Non sto qui ad elencare i disastri che il tentativo di eliminare le comunità nazionali in favore di un vacuo cosmopolitismo mercatista e schiavista: li conosciamo tutti e spesso sulla nostra stessa pelle. Quello che qui mi interessa è la decostruzione degli altarini votivi cementificati nell’immaginario delle ultime generazioni, ma già in cantiere dopo il secondo conflitto mondiale: è al loro influsso che si deve la pervicace resistenza a considerare fallita l’idea di un’Europa unita sulle spoglie della società democratica. Innanzitutto non si tratta affatto di un progetto internazionalista: in realtà si configura come estensione delle piccole patrie allargandone i confini, ma mantenendoli verso il mondo altro dell’Asia e dell’Africa, contro culture che non siano omogenee a quella specie di fenice che sarebbero le radici comuni. Lasciamo perdere qui la sociologia profonda che dà tutt’altri orientamenti e indicazioni, ma gli avvenimenti dell’ultimo decennio con l’esplosione di un neocolonialismo europeo in funzione di interessi economici proprietari toglie ogni dubbio riguardo al supposto internazionalismo europeo morto e sepolto fin dagli anni ’80. Questo per non parlare delle nuove ostilità che si sono create all’interno.

Ma anche rispetto al passato si hanno idee del tutto stravaganti: sembra che solo con Erasmus e con Schengen la gente si sia potuta muovere e spostare all’interno di un continente e non sia stata prigioniera dello stato di appartenenza o abbia potuto vendere i suoi prodotti, aprire attività, studiare altrove quando al contrario l’Europa è stato sempre fondamentalmente uno spazio aperto anche nel periodo di maggior fulgore del nazionalismo. Nei primi 3 decenni del Novecento, per esempio, la totalità dei laureati italiani in materie scientifiche passava consistenti periodi di studio (vero) e di specializzazione all’estero, mentre la stessa cosa accadeva per il 60 per cento dei laureati in materie umanistiche.
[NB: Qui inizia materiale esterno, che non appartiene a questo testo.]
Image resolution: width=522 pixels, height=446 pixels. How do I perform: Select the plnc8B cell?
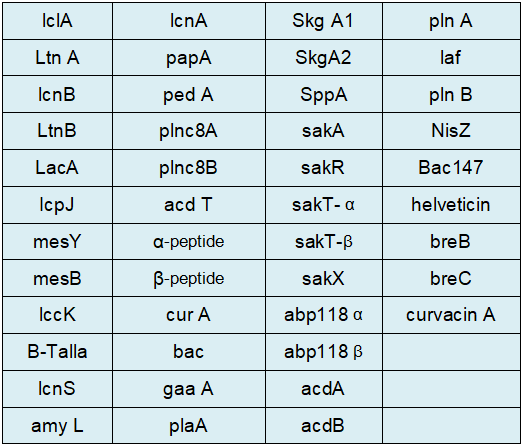click(x=189, y=168)
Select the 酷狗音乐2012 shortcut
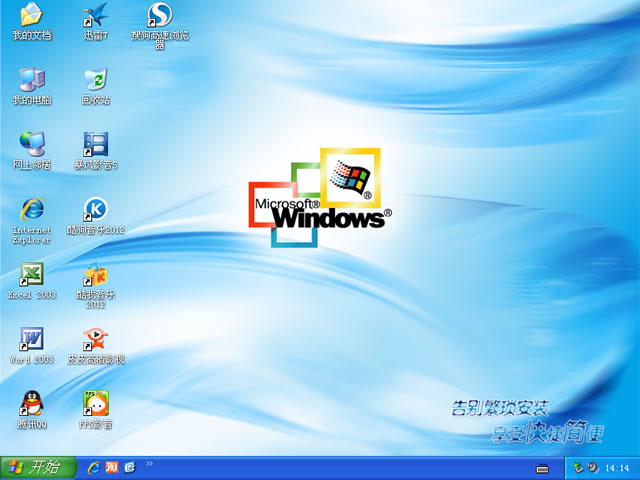 coord(96,210)
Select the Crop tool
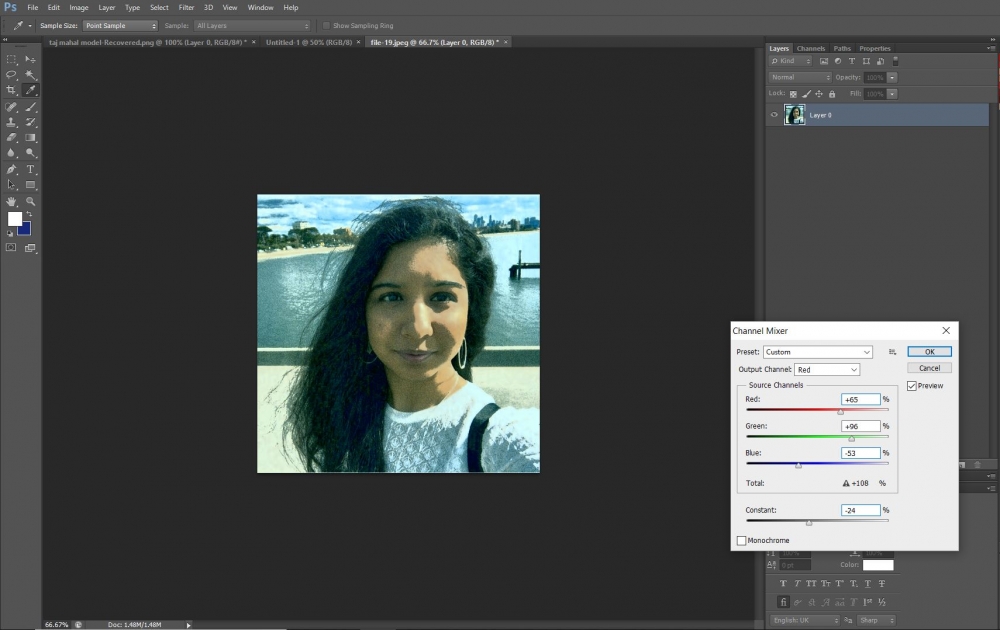Viewport: 1000px width, 630px height. (12, 90)
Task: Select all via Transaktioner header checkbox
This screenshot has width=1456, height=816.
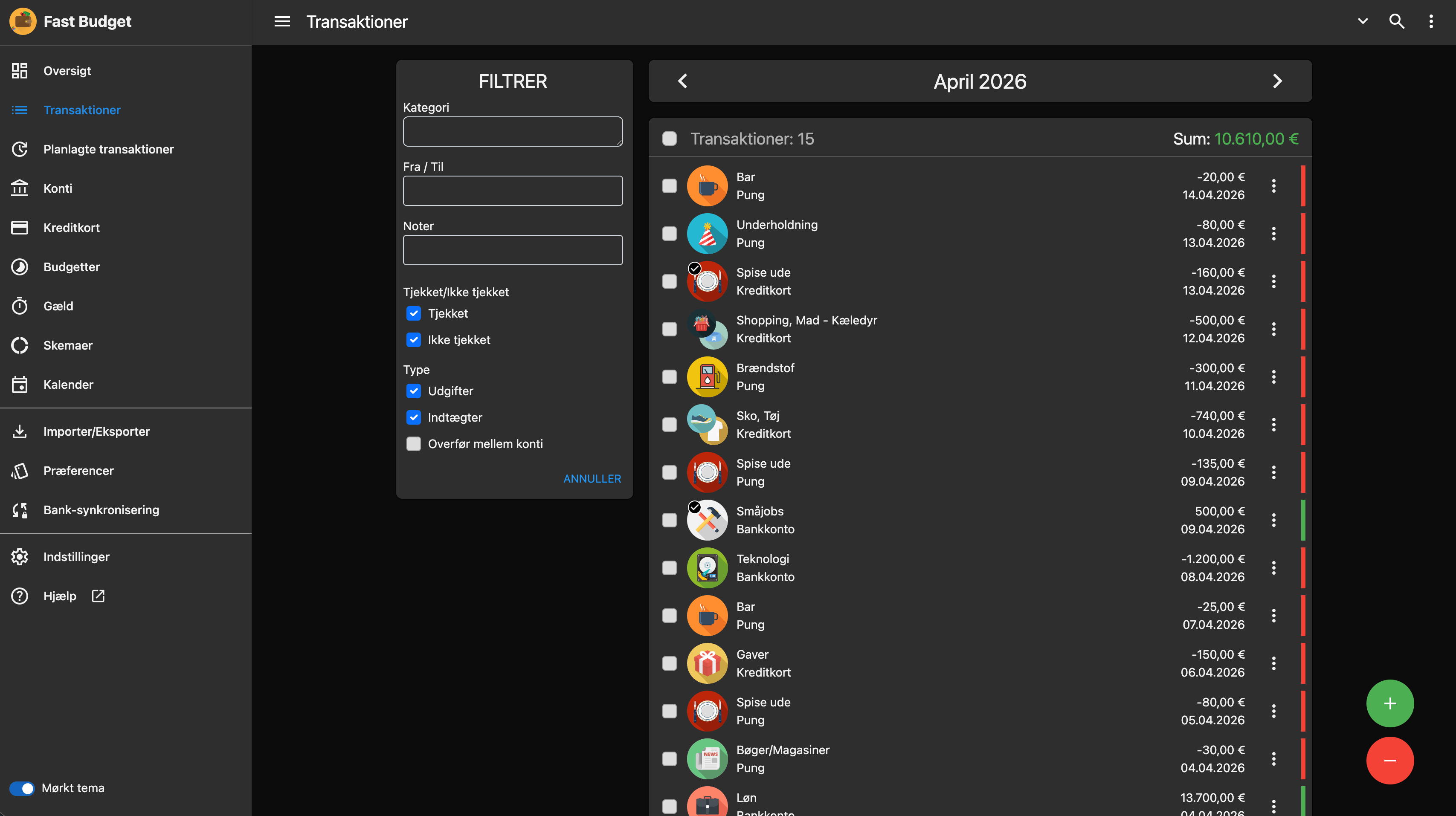Action: [669, 139]
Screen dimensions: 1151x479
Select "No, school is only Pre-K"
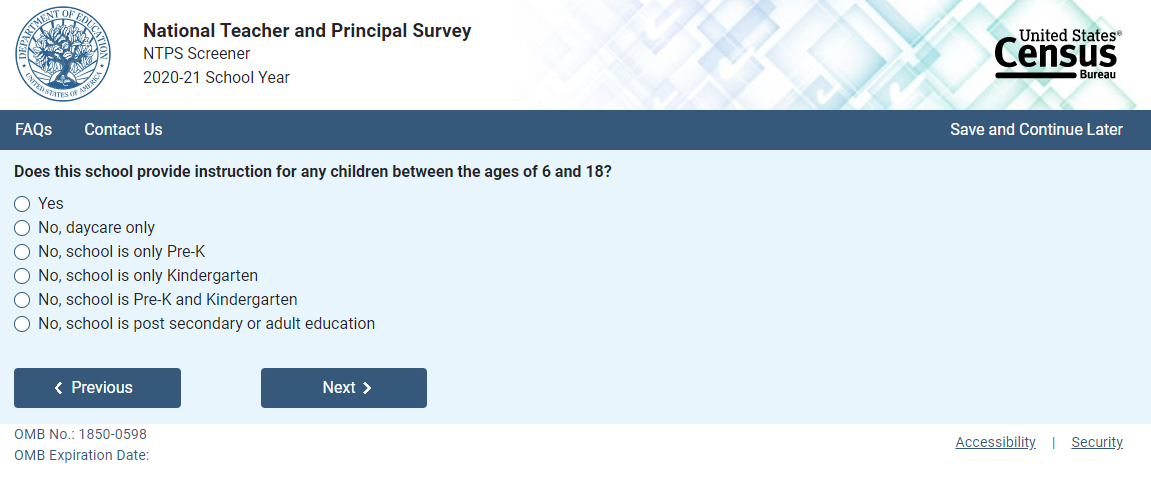click(22, 252)
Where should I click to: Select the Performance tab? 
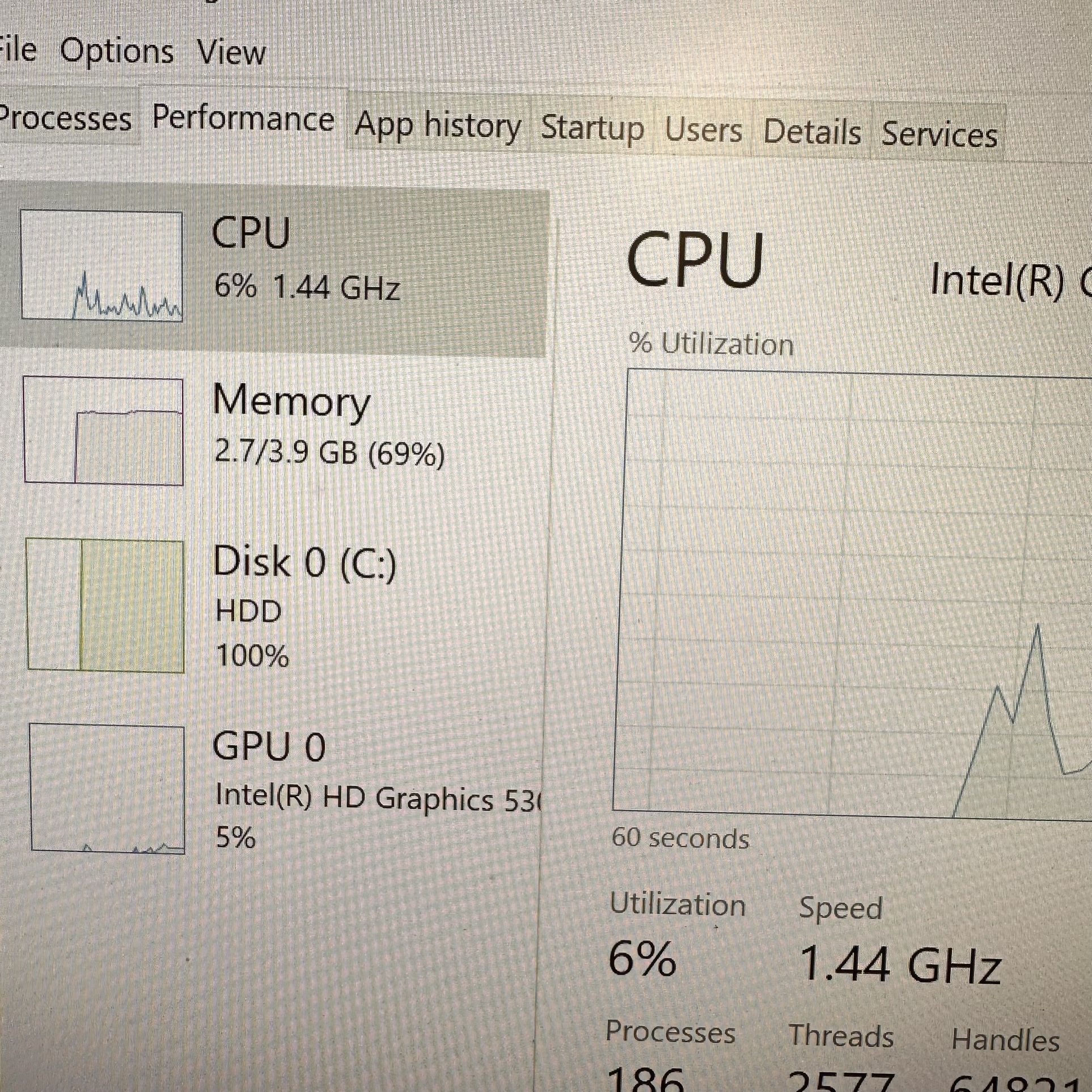tap(243, 120)
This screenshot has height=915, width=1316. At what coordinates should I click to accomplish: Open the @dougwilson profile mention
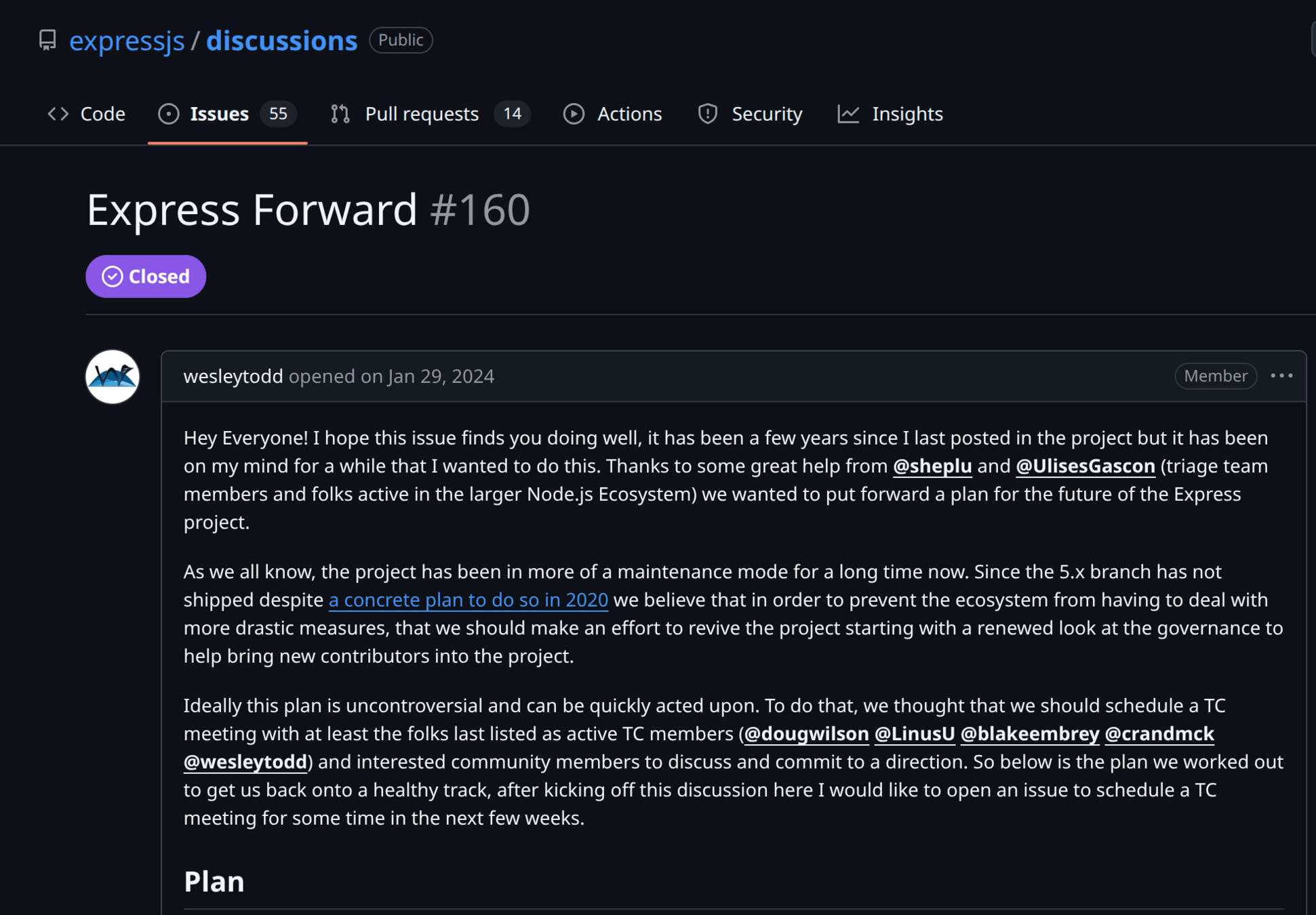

D’accordo, alle università accedeva solo un’elite ristretta e quindi la situazione non può essere paragonata all’oggi, ma ci dà il segnale preciso che non è stata la Ue nelle sue diverse e successive  incarnazioni a crere un flusso di intelligenze. Ancora più sorprese possono venire dall’analisi dei flussi migratori che ormai da decenni è legata ai luoghi comuni dell’America e di Ellis Island con tanto di statua della libertà. Ma le cose non stanno affatto così: dal 1961 al 1940 per eliminare qualsiasi influsso del successivo mercato comune, 4.245 000 italiani sono emigrati in Francia, 1 361 000 in Germania, 1 933 00 in Svizzera e un 1 400 000 in altri Paesi europei contro i 6 080 000 emigrati in Usa e Canada nello stesso periodo. Insomma c’era un bel po’ di movimento attraverso le frontiere compreso un piccolo movimento in entrata di circa 500 mila persone, nonostante le due guerre.

Quello che voglio dire è che il libero flusso di persone, il libero scambio delle merci. la ricerca e l’intelligenza comune non ha per nulla bisogno della Ue e dei suoi trattati capestro o della sua moneta unica che favorisce i forti, ma può essere realizzato assai più semplicemente e razionalmente, attraverso accordi più leggeri ed egualmente se non più efficaci che lascino intatto il substrato di rappresentanza e di diritti dei singoli Paesi. Evitando la concentrazione della ricchezza, l’oligarchia di comando, la sottrazione di sovranità verso i cittadini che non se la vedono poi restituire sotto altra forma. Anche il gioco dei diversi interessi in mondo che è divenuto globale, può garantire un miglior equilibrio geopolitico rispetto all’oggi dove la totale resa all’imperialismo Usa, prodotto proprio dalle logiche oligarchiche, si somma ai mini imperialismi interni, creando le premesse di una radicale divisione. L’Europa esisteva quando Goethe riusciva a seguire, sia pure per sommi capi, la rappresentazione delle Baruffe Chiozzotte di Goldoni , quando Byron faceva il carbonaro o Shopenhauer si batteva, eccezione assoluta nella sua vita di misantropo, per l’unità di Italia o quando i moti di libertà e lotta si ripercuotevano lungo il continente.  Oggi esiste solo un consiglio di amministrazione che parla inglese.